▸ **EXERCISE DIRECTIONS**
The reply should contain every entry below exactly as written, with no images.

▸ **INPUT DATA**
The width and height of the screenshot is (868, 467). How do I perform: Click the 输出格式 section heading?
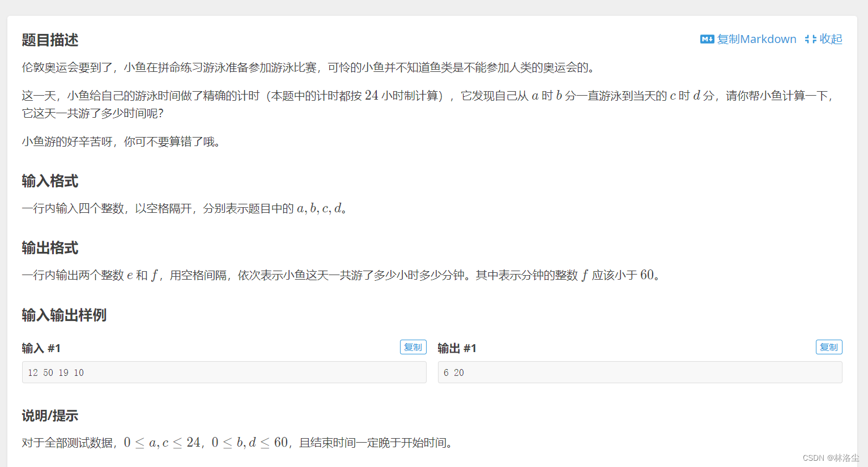[x=50, y=248]
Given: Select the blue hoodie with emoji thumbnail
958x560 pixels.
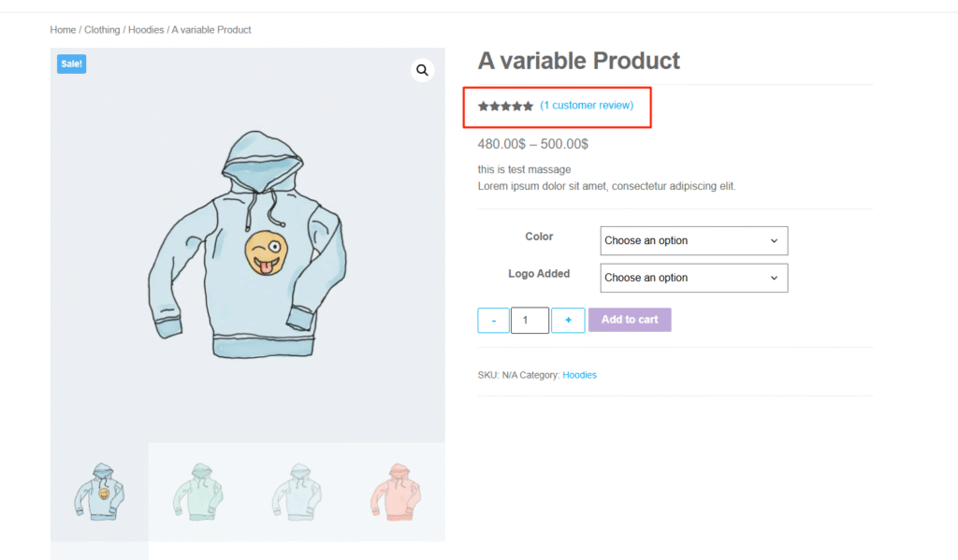Looking at the screenshot, I should coord(99,491).
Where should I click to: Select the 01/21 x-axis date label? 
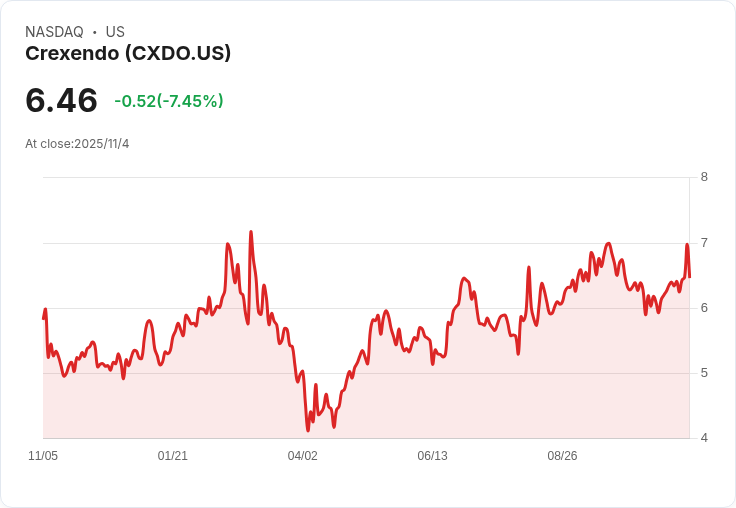coord(173,456)
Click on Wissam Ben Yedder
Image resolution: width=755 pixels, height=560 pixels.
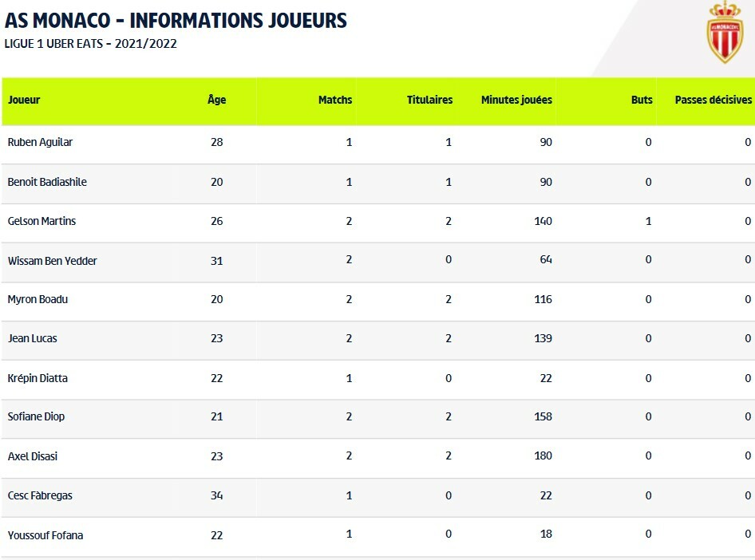tap(52, 261)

▸ **RESPONSE FOR THIS EXERCISE**
The width and height of the screenshot is (868, 467). How do I perform: Click the 输出格式 section heading?
[x=50, y=248]
Given: Select the blue hoodie with emoji thumbnail
958x560 pixels.
Looking at the screenshot, I should coord(99,491).
Where should I click to: Select the 01/21 x-axis date label? 
coord(173,456)
Click on Wissam Ben Yedder
Image resolution: width=755 pixels, height=560 pixels.
tap(52, 261)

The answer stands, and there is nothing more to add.